## [Task set]
1. Answer these questions from the hotel pricing text:
(a) What does your relationship with your OTA help you do?
(b) If demand is high, what should pricing be?
(c) What happens when prices are kept high?
2. Edit the hotel pricing text starting with "This analysis helps" and going on through "or discourage demand.", replacing "unoccupied" with "vacant".
3. In one to three sentences, say why the hotel pricing text advises analyzing where your maximum bookings come from and whether they are local or foreign.

## [Excerpted text]
1. Are your prices optimized across all OTAs?

The relationship you have with your OTA is definitely valuable. It helps you to drive maximum revenue for the business. The hotel dynamics are changing and it’s evident that OTAs play a significant role. When it comes to optimizing OTA hotel room bookings, you need to analyze:

  • The source of your maximum bookings
  • Do you attract local bookings or foreign bookings? If both, then which bookings are higher?

This analysis helps you to understand the effective ways to maximize OTA hotel bookings by creating an optimum pricing strategy across OTAs.

2. Have you considered the demand-supply balance while setting the prices?

The demand-supply balance needs to be maintained while setting the price. The demand has to match with the available inventory to derive an optimal price with the help of data analytics. If the demand is high, the pricing should be high too, and vice-versa.

It is seen that if the prices are kept low, you generate more bookings at the cost of eating into your profit margins. However, if the prices are high, there’ll be more rooms unoccupied. Thus, it is clear that price is an effective variable that can encourage or discourage demand.

## [Data entries]
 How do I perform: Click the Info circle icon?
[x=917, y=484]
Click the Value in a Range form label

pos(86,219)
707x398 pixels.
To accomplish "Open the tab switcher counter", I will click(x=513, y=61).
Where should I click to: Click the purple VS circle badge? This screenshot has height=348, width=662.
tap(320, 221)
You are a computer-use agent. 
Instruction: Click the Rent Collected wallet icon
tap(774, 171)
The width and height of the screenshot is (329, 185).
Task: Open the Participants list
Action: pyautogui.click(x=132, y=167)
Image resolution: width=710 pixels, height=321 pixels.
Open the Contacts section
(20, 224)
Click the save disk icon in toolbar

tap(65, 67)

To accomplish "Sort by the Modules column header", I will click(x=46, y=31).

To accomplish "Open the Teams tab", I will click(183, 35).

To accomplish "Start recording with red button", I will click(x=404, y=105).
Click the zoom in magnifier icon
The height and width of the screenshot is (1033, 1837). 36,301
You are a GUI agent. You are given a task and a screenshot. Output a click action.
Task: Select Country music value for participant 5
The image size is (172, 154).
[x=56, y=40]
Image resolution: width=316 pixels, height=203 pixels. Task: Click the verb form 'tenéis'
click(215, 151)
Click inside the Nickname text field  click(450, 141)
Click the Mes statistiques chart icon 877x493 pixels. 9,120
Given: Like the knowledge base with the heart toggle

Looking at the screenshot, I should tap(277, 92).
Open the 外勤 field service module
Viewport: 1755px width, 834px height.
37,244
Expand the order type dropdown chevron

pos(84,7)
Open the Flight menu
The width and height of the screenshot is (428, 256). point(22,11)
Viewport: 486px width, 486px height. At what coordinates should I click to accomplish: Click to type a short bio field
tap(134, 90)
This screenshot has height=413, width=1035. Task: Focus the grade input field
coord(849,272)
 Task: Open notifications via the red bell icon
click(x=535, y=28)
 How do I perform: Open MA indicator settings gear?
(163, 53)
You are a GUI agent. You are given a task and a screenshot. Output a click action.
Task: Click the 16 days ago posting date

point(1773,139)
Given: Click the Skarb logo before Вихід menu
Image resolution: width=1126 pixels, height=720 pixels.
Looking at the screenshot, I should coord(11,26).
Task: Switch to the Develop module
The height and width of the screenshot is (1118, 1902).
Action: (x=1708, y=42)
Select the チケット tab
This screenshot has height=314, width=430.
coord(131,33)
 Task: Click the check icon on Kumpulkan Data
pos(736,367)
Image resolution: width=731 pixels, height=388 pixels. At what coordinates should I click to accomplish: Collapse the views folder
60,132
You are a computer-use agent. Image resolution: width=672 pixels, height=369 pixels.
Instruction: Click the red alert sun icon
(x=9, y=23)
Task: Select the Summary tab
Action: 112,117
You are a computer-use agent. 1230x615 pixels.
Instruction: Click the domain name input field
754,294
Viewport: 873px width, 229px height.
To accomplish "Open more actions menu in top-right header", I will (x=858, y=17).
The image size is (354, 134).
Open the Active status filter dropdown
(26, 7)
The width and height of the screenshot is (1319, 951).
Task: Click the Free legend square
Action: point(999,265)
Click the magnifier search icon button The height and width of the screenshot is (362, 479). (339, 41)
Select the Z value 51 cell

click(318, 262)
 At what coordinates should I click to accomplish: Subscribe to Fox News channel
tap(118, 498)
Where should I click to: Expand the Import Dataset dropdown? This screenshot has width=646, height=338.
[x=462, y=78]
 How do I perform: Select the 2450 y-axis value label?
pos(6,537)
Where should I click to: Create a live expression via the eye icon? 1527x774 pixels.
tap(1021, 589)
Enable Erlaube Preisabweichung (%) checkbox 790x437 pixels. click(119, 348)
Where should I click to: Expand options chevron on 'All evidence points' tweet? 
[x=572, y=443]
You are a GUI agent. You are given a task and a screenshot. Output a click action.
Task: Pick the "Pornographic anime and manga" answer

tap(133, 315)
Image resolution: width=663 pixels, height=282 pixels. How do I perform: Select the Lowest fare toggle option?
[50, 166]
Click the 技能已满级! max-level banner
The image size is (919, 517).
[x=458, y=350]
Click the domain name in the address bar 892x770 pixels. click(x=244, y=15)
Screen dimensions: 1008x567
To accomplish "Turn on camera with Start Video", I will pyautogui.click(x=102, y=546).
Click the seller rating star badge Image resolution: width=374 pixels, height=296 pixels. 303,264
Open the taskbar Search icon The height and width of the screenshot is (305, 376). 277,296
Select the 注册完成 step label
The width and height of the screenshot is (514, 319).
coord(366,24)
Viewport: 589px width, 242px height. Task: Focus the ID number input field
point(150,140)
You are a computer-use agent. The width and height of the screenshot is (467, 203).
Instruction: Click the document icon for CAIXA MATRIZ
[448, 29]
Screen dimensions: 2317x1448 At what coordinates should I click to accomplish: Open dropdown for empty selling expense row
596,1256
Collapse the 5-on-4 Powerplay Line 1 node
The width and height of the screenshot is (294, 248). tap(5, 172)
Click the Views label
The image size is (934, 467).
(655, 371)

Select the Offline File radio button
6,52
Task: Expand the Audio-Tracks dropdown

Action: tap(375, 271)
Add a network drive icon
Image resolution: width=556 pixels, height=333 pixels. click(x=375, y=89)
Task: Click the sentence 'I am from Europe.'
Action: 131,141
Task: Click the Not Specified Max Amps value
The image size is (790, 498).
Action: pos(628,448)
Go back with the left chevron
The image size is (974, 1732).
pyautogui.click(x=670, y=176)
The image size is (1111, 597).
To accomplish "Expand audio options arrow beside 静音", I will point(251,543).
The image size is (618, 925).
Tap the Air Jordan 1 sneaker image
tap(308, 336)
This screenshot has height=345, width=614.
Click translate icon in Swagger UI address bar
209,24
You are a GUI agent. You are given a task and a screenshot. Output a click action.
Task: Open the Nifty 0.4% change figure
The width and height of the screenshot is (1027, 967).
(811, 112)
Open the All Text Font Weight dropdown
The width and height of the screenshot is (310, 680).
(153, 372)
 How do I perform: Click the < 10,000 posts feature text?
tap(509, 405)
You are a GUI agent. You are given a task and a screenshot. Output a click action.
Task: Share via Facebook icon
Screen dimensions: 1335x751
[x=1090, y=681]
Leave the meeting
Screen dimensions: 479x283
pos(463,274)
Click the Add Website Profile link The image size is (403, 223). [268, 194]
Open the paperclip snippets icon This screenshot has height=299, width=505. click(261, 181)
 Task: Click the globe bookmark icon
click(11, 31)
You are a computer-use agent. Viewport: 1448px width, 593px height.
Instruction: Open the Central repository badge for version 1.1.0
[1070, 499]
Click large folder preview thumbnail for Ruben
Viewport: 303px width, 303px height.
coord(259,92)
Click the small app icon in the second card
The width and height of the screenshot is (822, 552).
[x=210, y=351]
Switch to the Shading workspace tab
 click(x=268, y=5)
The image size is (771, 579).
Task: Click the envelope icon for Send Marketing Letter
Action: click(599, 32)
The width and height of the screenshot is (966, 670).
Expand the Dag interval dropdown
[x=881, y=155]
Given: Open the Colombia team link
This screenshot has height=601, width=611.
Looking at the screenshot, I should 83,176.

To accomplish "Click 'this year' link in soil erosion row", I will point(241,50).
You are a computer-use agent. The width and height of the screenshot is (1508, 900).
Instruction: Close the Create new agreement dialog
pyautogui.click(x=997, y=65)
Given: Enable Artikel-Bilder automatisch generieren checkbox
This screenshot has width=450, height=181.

## [Responses to the exercise]
1.
(a) It helps you drive maximum revenue for the business.
(b) The pricing should be high too.
(c) More rooms will be unoccupied.

2.
This analysis helps you to understand the effective ways to maximize OTA hotel bookings by creating an optimum pricing strategy across OTAs.

2. Have you considered the demand-supply balance while setting the prices?

The demand-supply balance needs to be maintained while setting the price. The demand has to match with the available inventory to derive an optimal price with the help of data analytics. If the demand is high, the pricing should be high too, and vice-versa.

It is seen that if the prices are kept low, you generate more bookings at the cost of eating into your profit margins. However, if the prices are high, there’ll be more rooms vacant. Thus, it is clear that price is an effective variable that can encourage or discourage demand.

3. This analysis helps you understand the effective ways to maximize OTA hotel bookings. It does so by leading to an optimum pricing strategy across OTAs.